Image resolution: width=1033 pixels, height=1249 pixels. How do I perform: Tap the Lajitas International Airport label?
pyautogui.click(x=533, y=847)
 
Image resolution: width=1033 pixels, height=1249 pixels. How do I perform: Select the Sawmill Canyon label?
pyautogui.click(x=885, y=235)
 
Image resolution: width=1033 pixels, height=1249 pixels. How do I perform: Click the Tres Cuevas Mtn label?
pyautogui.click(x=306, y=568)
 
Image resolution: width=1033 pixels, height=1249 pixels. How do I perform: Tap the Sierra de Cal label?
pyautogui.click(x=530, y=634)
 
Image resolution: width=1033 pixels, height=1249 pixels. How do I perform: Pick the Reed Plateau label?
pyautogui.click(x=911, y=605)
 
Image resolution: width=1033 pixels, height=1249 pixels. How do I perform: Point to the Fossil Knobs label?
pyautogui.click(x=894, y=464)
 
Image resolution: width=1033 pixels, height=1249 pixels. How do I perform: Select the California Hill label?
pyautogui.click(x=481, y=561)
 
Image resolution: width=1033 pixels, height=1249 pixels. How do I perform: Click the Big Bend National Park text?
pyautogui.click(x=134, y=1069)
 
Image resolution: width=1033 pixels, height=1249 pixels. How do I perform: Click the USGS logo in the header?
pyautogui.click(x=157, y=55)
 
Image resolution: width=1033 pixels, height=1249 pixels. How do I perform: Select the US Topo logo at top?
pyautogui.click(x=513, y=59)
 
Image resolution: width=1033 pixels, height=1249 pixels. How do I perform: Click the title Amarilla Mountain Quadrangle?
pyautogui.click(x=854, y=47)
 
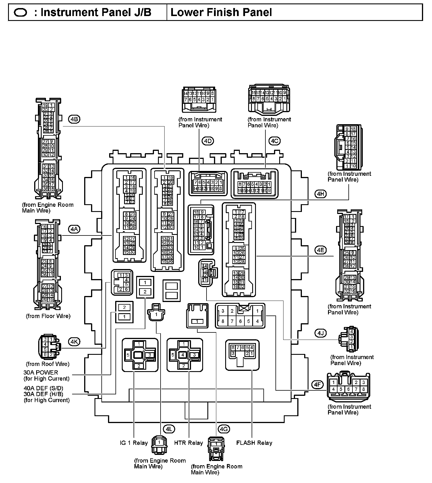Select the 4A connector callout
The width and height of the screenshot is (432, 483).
(x=74, y=229)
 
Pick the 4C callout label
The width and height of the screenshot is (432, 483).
(x=275, y=141)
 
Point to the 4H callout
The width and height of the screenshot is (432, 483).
(x=321, y=194)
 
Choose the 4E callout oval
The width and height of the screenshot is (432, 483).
(x=321, y=250)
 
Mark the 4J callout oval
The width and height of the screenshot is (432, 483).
(x=321, y=333)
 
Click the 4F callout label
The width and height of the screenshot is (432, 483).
(x=317, y=385)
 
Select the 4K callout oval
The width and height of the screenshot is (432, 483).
(x=74, y=341)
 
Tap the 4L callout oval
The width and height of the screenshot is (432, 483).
(x=169, y=429)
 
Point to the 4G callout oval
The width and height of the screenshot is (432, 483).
(x=224, y=429)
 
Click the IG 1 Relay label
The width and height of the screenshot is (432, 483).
(x=134, y=443)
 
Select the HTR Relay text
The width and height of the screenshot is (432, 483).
(x=188, y=443)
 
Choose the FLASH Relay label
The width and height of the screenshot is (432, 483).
(x=254, y=443)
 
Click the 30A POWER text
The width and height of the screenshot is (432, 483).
(x=41, y=373)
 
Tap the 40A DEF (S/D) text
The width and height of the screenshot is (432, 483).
(x=43, y=388)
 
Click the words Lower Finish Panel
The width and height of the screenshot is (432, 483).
(x=221, y=12)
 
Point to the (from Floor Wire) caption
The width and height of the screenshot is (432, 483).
(x=48, y=316)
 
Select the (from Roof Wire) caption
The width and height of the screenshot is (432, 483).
(x=48, y=364)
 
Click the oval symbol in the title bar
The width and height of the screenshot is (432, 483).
(x=20, y=13)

—————

TO DO.
Copy all of the lines above word for word, leaving out the pictures.

PROBLEM SOLUTION.
Image resolution: width=1033 pixels, height=1249 pixels. How do I perform: Tap the Lajitas International Airport label?
pyautogui.click(x=533, y=847)
 
Image resolution: width=1033 pixels, height=1249 pixels. How do I perform: Select the Sawmill Canyon label?
pyautogui.click(x=885, y=235)
 
Image resolution: width=1033 pixels, height=1249 pixels. How do I perform: Click the Tres Cuevas Mtn label?
pyautogui.click(x=306, y=568)
 
Image resolution: width=1033 pixels, height=1249 pixels. How do I perform: Tap the Sierra de Cal label?
pyautogui.click(x=530, y=634)
 
Image resolution: width=1033 pixels, height=1249 pixels. How do I perform: Pick the Reed Plateau label?
pyautogui.click(x=911, y=605)
 
Image resolution: width=1033 pixels, height=1249 pixels. How do I perform: Point to the Fossil Knobs label?
pyautogui.click(x=894, y=464)
 
Image resolution: width=1033 pixels, height=1249 pixels. How do I perform: Select the California Hill label?
pyautogui.click(x=481, y=561)
 
Image resolution: width=1033 pixels, height=1249 pixels. How do I perform: Click the Big Bend National Park text?
pyautogui.click(x=134, y=1069)
 
Image resolution: width=1033 pixels, height=1249 pixels. How do I perform: Click the USGS logo in the header?
pyautogui.click(x=157, y=55)
 
Image resolution: width=1033 pixels, height=1249 pixels. How do I perform: Select the US Topo logo at top?
pyautogui.click(x=513, y=59)
 
Image resolution: width=1033 pixels, height=1249 pixels. How do I perform: Click the title Amarilla Mountain Quadrangle?
pyautogui.click(x=854, y=47)
 
Select the 4A connector callout
The width and height of the screenshot is (432, 483).
(x=74, y=229)
 
Pick the 4C callout label
The width and height of the screenshot is (432, 483).
(x=275, y=141)
 
Point to the 4H callout
The width and height of the screenshot is (432, 483).
(x=321, y=194)
 
Choose the 4E callout oval
The width and height of the screenshot is (432, 483).
(x=321, y=250)
 
Mark the 4J callout oval
The width and height of the screenshot is (432, 483).
(x=321, y=333)
 
Click the 4F callout label
The width and height of the screenshot is (432, 483).
(x=317, y=385)
 
Select the 4K callout oval
The width and height of the screenshot is (432, 483).
(x=74, y=341)
 
Tap the 4L callout oval
The width and height of the screenshot is (432, 483).
(x=169, y=429)
 
Point to the 4G callout oval
The width and height of the screenshot is (432, 483).
(x=224, y=429)
 
Click the IG 1 Relay label
The width and height of the screenshot is (432, 483).
(x=134, y=443)
 
Select the HTR Relay text
The width and height of the screenshot is (432, 483).
(x=188, y=443)
 
Choose the FLASH Relay label
The width and height of the screenshot is (432, 483).
(x=254, y=443)
 
Click the 30A POWER text
The width and height of the screenshot is (432, 483).
(x=41, y=373)
 
Tap the 40A DEF (S/D) text
The width and height of the screenshot is (432, 483).
(x=43, y=388)
 
Click the words Lower Finish Panel
The width and height of the screenshot is (432, 483).
(x=221, y=12)
 
Point to the (from Floor Wire) caption
The width and height of the screenshot is (432, 483).
(x=48, y=316)
 
Select the (from Roof Wire) caption
The width and height of the screenshot is (432, 483).
(x=48, y=364)
 
Click the oval symbol in the title bar
The width and height of the screenshot is (432, 483).
(x=20, y=13)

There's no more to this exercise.